Stop progress - we want to get off!

We probably all of us think that progress is rapid, but in the case of biotechnology, we might almost say that progress has come too soon. When Ian Wilmut & Co. In 1997 publicised that they had successfully cloned the sheep Dolly, the scientific journal Nature received a message from the White House in which it was requested that Wilmut's article was retracted until they had had time to reflect on the bioethical aspects. Nature's editors denied this request with the words: "In a time where the scientific environment is full of initiatives of technological foresight, it is disgraceful that the President of the United States and other politicians only now request guidelines for what can be read in Nature today". Very few in the political environment were prepared to tackle the situation. And the future isn't viewed brightly. After Dolly, the Head of the Danish Technology Council was very sceptical regarding peaceful solutions to future conflicts. He didn't think the political system had learned anything from the Dolly affair, or that there was anything to suggest that sensible bills would be introduced, which could stem the tide of protests and unrest in the future.

According to The Economist, USA is predominantly the place where the waves will rise the highest, for several reasons. Firstly, USA has the most advanced biotechnological industry. Secondly, many of the questions place themselves neatly in continuation of the sensitive abortion debate. Thirdly, the Americans have always been susceptible to perfectionist fashion trends like plastic surgery or playing Mozart for unborn babies. Fourthly, the American legal system is very different from the European, which has an easier time dealing with ethical questions, and besides, it looks like the American politicians and lawmakers are completely unprepared to face reality. Very few know what biotechnology really is, many are against it on the surface, but aren't really interested in stepping on the toes of the powerful biotech corporations. And last, but not least, the state is going to have a very hard time regulating what goes on in the liberal and private sphere.

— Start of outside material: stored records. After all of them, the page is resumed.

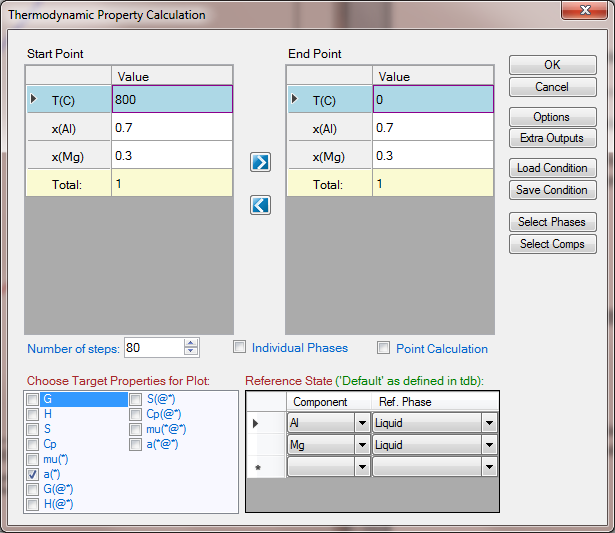
Task: Enable the Individual Phases checkbox
Action: click(x=240, y=348)
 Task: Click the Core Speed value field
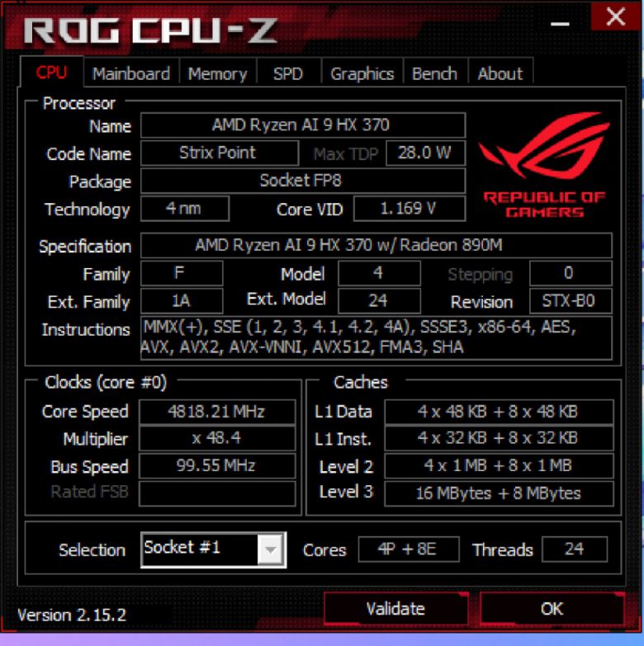pos(217,412)
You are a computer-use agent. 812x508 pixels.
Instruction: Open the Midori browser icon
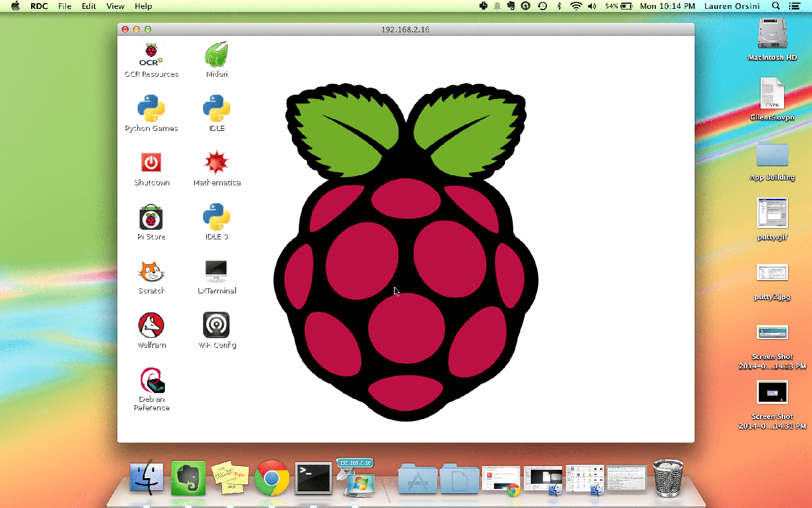[x=216, y=55]
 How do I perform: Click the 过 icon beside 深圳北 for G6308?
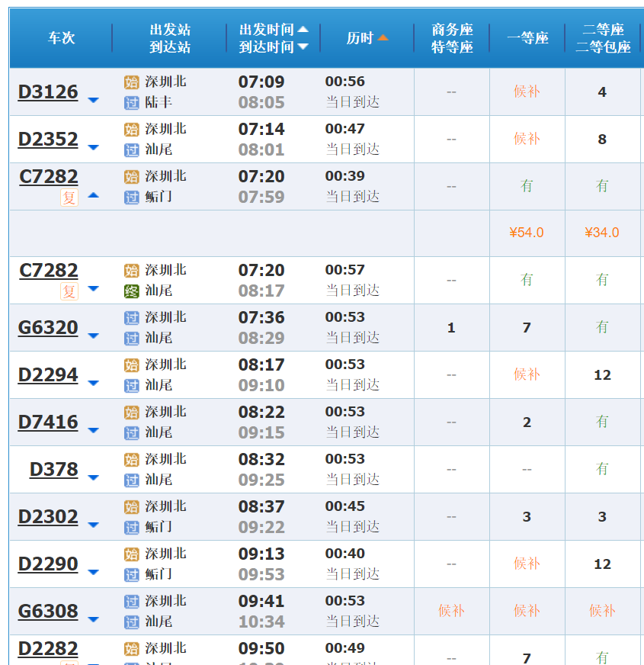[131, 601]
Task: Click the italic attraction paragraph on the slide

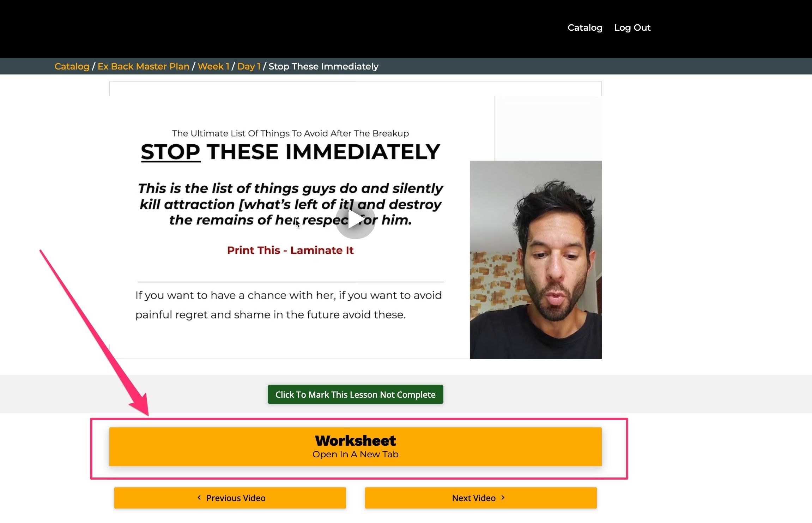Action: pyautogui.click(x=290, y=204)
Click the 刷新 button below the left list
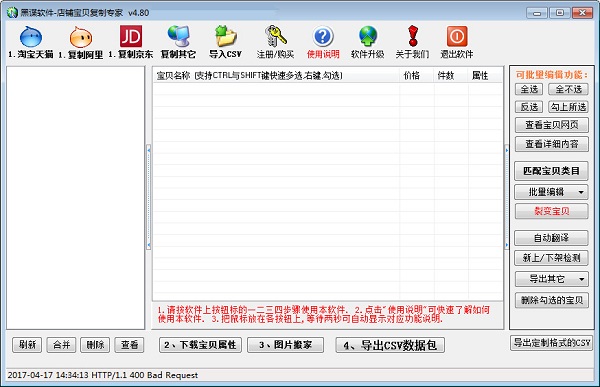Viewport: 600px width, 387px height. tap(27, 345)

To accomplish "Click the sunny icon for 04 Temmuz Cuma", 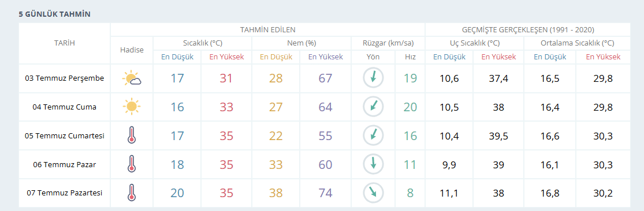I will (x=132, y=107).
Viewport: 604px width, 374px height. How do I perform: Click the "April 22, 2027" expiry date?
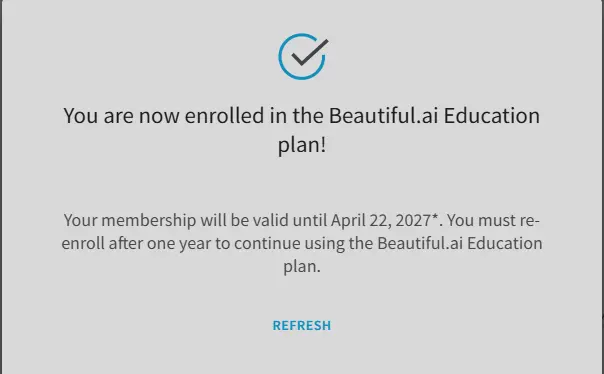click(x=380, y=221)
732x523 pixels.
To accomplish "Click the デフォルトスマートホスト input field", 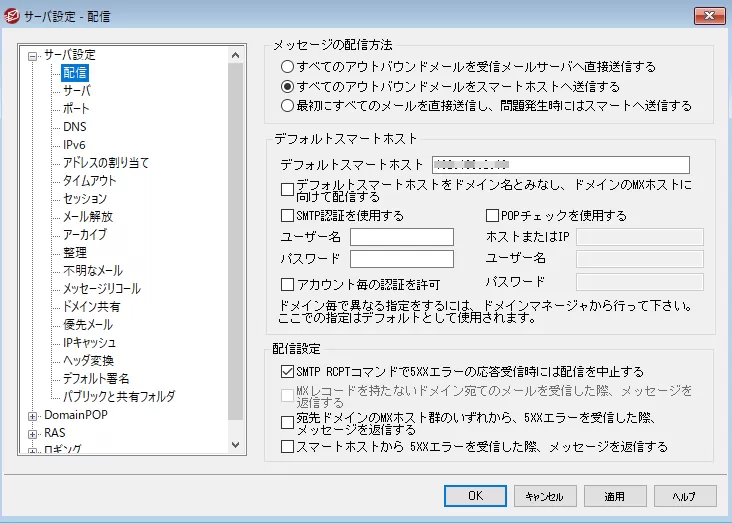I will [x=560, y=165].
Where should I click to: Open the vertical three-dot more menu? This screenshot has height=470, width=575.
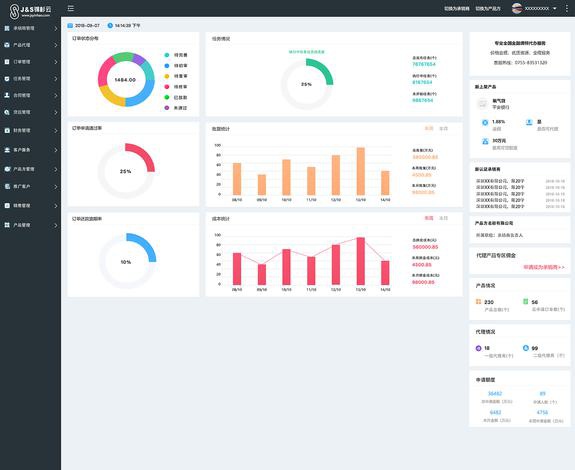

That which up to now has made it possible to tie together the populations of the world in the hope of having something akin to a global community, is a fair consensus that at least all of us are human beings. Are we in the future going to have arguments about whether genetically modified swimmers should be allowed to take part in the Olympics? Whether robots that act like humans should be treated with dignity and perhaps even have human rights? Or whether we can accept private schools for children with optimised abilities of concentration and memory? How are doctors, nurses, schoolteachers, employees, or all sorts of other people going to react if the state, law or employer pushes a technology on them that they are morally opposed to? Take this genetic test if you want to work here! Use this medication containing foetal stem cells on the patient, but inform him first! Teach these kids of whom half can remember more than you've ever learned!

An old acquaintance

Not that the question of "what does it mean to be human" is new. Politicians and philosophers have dealt with it for several thousands of years, but there was a time when it was a great deal easier. Attempts to formulate 'humanity' have generally used the so-called naturalistic fallacy where you conclude from 'is' to 'should be'. Mankind is fundamentally a particular way, hence society should be ordered on the basis of this. Mankind can e.g. be free, sensible, sinful, social, or cloned by aliens, and hence society should be ordered liberally, understandable, with controls, or according to the nature of the aliens. It is also possible to be opportunistic and go the other way: society should be ordered as I want it, and then other people have to adjust to that. Thus the ethical questions about human nature have never been about 'right' or 'wrong', but about finding meaning and a power of explanation, which should make it possible to structure society according to what was thought 'good'. With Christianity and later Kant, the questions were made far more dogmatic and synonymous with shalts and shalt-nots, but in the religious interpretation there's actually nothing that forbids people to change nature or categorise a technology as being wrong. Since God created the world to be well ordered and understandable, it is a human duty to utilise nature and technologies in order to create a better and more dignified life. A part of this is the eradication of pox and leprosy and other degenerative diseases.

The Western liberal view of humanity is primarily built on four columns - a political one that dictates that the good life is found in a community, a Christian one that makes human life sacrosanct and elevated with duties and bans, a social one that desires to maximise welfare and utility for the majority, and a modern, individualistic one that gives the individual rights and leaves the meaning of life and happiness up to the individual. This leads up to a mixed ethic that makes it more than impossible to determine a definition of humanity.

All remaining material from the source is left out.